Thema-avond Rhenen: ‘De Statenvertaling en onze belijdenisgeschriften’
De verstaanbaarheid van Gods Woord mag niet ten koste gaan van de betrouwbaarheid van het Woord. Dat zei ds. D.C. Flapper zaterdagavond in Rhenen tijdens een thema-avond die belegd was door het GBS-comité over de: ‘Statenvertaling en onze belijdenisgeschriften’. De drie sprekers: ds. K. van Olst sprak over de Heidelbergse Catechismus en de Statenvertaling, ds. M.T. Al-Chalabi over de Dordtse Leerregels en de Statenvertaling en ds. D.C. Flapper over de Nederlandse Geloofsbelijdenis en de Statenvertaling.
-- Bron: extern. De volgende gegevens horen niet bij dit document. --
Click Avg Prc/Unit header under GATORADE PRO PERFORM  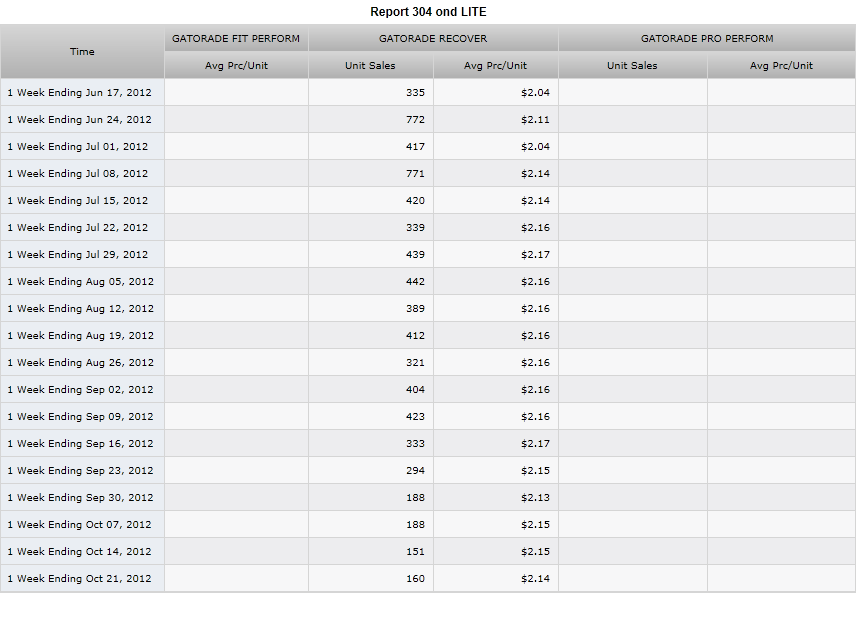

De avond werd bezocht door zo’n 400 mensen. Ds. Van Olst sprak naar aanleiding Zondag 48, de tweede bede. Hij deed dit aan de hand van 2 Petrus 1:19: ‘En wij hebben het profetische Woord, dat zeer vast is, en gij doet wel dat gij daarop acht hebt, als op een licht schijnende in een duistere plaats, totdat de dag aanlichte en de Morgenster opga in uw harten.’ Ds. Al-Chalabi sprak over hoofdstuk 1, de artikelen 3-5 naar aanleiding van Romeinen 10:14-17: ‘Hoe zullen zij dan Hem aanroepen in Welken zij niet geloofd hebben? En hoe zullen zij in Hem geloven van Welken zij niet gehoord hebben? En hoe zullen zij horen zonder die hun predikt? En hoe zullen zij prediken, indien zij niet gezonden worden? Gelijk geschreven is: Hoe lieflijk zijn de voeten dergenen die vrede verkondigen, dergenen die het goede verkondigen! Doch zij zijn niet allen het Evangelie gehoorzaam geweest; want Jesaja zegt: Heere, wie heeft onze prediking geloofd? Zo is dan het geloof uit het gehoor, en het gehoor door het Woord Gods.’
Ds. Flapper sprak naar aanleiding van de Nederlandse Geloofsbelijdenis, artikel 5. Het gaat hier om het werk van Gods Geest Die uitgaat van de Vader en de Zoon en om het werk van een Drie-enig God in het zaligen van zondaren.